AsianInvesterAsianInvester

The wrong side of the law

Wall Street securities law firms are losing out in Asia to their less glamorous country cousins.

Fancy lawyers at elite Wall Street law firms are having a tough time of it in Asia these days. But while the conservative white-shoe firms pack their bags and head home, a new breed of bolder US firms are doubling their efforts to crack the Asian market for legal services.

Jones Day, a firm which traces its routes to Ohio, is one such upstart. The firm has poached three partners in ex-Japan Asia this year - a fair number for a firm with around 20 partners in Asia-Pacific. The latest of these is Jeff Maddox, a securities lawyer drafted in from Clifford Chance's Hong Kong office. Jones Day tends to focus on corporate rather than investment banking clients and for Maddox, who specializes in advising issuers on New York securities law, this is a neat fit.

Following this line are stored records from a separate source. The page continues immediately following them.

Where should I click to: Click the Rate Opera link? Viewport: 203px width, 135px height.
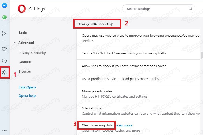click(x=27, y=87)
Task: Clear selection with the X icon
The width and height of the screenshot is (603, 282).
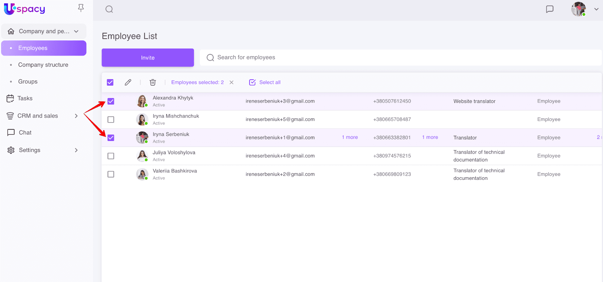Action: point(231,82)
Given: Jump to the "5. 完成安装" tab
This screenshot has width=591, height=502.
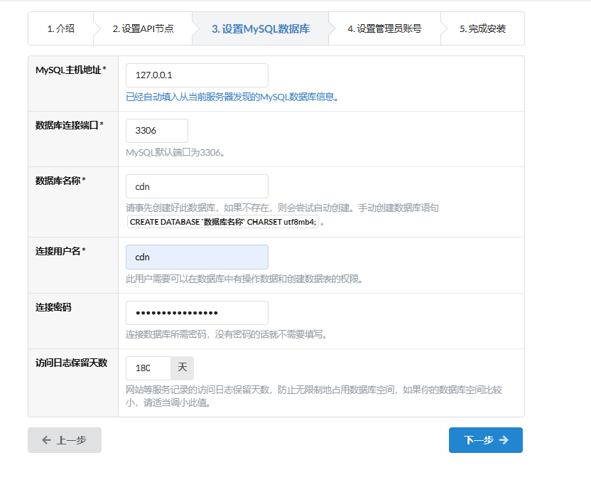Looking at the screenshot, I should [482, 28].
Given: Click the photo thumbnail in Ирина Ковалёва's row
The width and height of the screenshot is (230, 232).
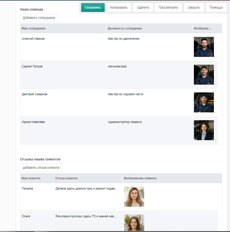Looking at the screenshot, I should (204, 130).
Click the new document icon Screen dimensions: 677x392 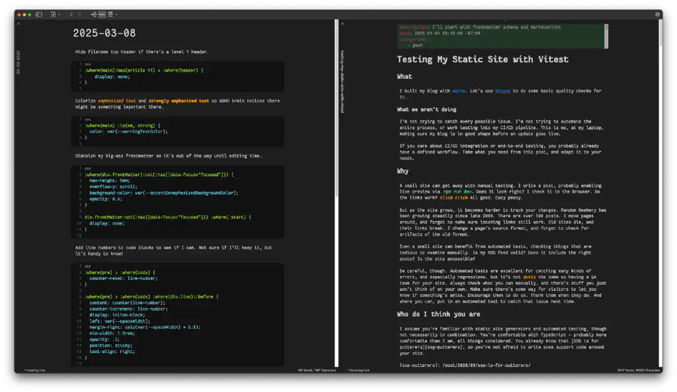tap(54, 14)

"The strong strategic focus here on Asian corporate clients is very important to me," he says. "These companies are the global market leaders of the future and will be accessing international capital markets with increasing frequency and utilizing increasingly complex financial tools."

In May the firm hired M&A specialist Steven Goodman from Denton Wilde Sapte, a British firm, and coaxed projects lawyer Bruce Schlumberg from Californian firm Orrick Herrington & Sutcliffe in January.

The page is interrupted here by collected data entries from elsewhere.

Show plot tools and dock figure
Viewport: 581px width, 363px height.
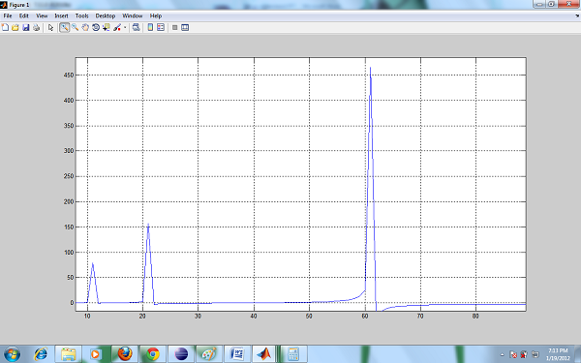point(185,27)
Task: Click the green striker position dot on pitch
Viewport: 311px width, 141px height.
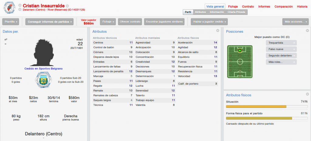Action: point(240,51)
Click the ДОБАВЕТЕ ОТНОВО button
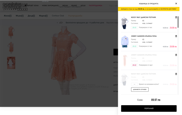 coord(140,89)
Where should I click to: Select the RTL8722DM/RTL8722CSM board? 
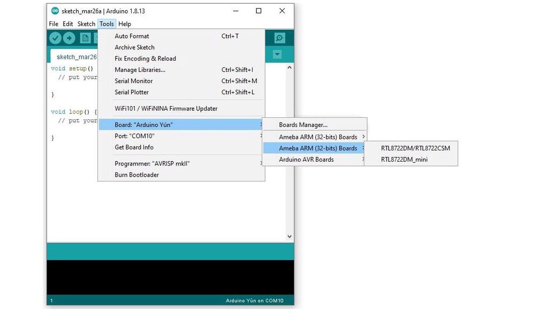point(415,148)
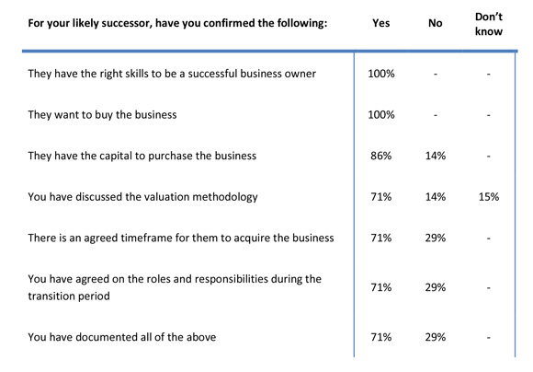Click 29% No for agreed timeframe row
533x372 pixels.
click(436, 238)
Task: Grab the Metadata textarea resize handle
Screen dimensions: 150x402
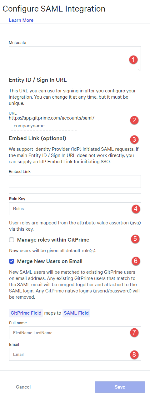Action: 139,69
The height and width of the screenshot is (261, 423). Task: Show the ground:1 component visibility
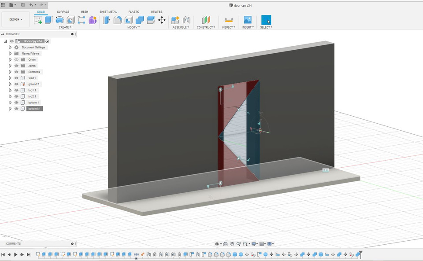pyautogui.click(x=16, y=84)
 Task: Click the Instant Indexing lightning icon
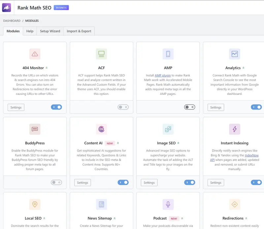[235, 129]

Meanwhile white-shoe outfits such as Cravath, Swaine & Moore and Simpson Thacher & Bartlett have closed offices and pushed lawyers back to the US. They are victims of a narrow focus on headline-grabbing securities offerings and cross-border M&A advice - the only work that pays enough to cover their fees. Dewey Ballantine, a mid-tier New York firm, has also closed its office this year.

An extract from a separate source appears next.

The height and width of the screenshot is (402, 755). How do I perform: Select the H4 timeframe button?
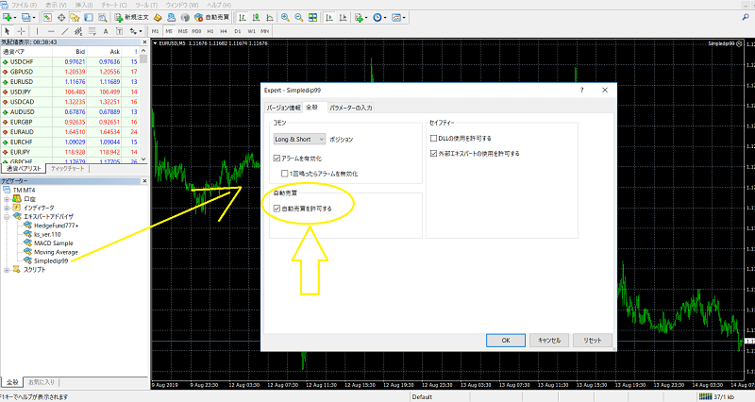223,31
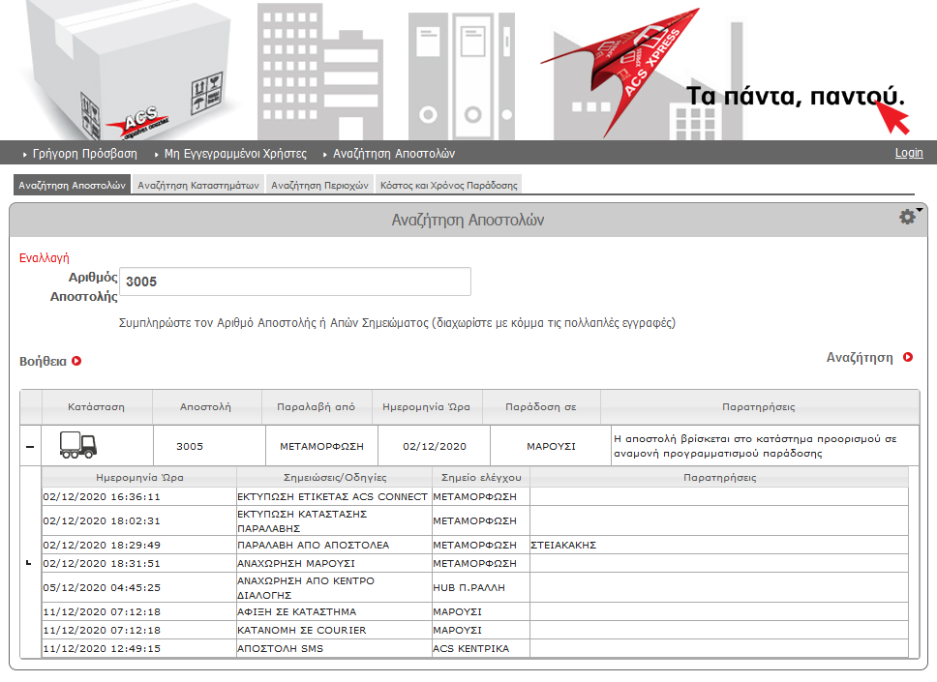The image size is (937, 682).
Task: Collapse shipment 3005 row with minus
Action: coord(29,447)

But for US firms with more rounded practices there is much to be optimistic about, particularly in China. As with so many business opportunities in this huge nation, the evidence is startling. Foreign direct investment reached $52 billion in 2002 according to an AT Kearney survey - $22 billion more than the FDI into the US. Yet that vast amount of investment is ploughed into China with what would normally be considered reckless disregard for legal protections: the leading global directory of lawyers, Martindale Hubble, lists just 1,733 practitioners in the whole of China - about as many as there are in Anchorage, Alaska.

Even by Chinese standards there is vast potential for the growth. And Jones Day is not the only US firm to recognize this, though it might wish otherwise: when Paul Hastings, a San Francisco firm, opened its Shanghai office this month it accompanied the news with the announcement that the managing partner would be Mitch Dudek, head of Jones Days' Shanghai office. "Most firms don't view China as viable," says Dudek. "You rarely see offices of 20 lawyers, but Paul Hastings understands that you have to get to critical mass; you have to have people on the ground close to where the deals are being done."

And there are plenty of deals to be done. Another exciting opportunity that Paul Hastings hopes to capitalize on is China's bad loans. To put the scale of the problem into perspective, South Korea's $51 billion in non-performing loans took two years to clean up. Estimates for China's NPLs range from $350-750 billion, and the legal regime to cope with them is much less sophisticated than in Korea. "I've been trying to extrapolate out how long this business can last and there's no end in sight," says Greg Wells, a Paul Hastings lawyer in Shanghai. "The only conclusion I've come to is that this represents a wonderful opportunity for us and our clients."

The hire of Neil Campbel from Sidley Austin Brown & Wood in May was made partly in response to this potential new market. Campbell developed a prominent securitization practice while at Brown & Wood and the opportunity to cross-sell this advice to Dudek's mainland client list could create a formidable team.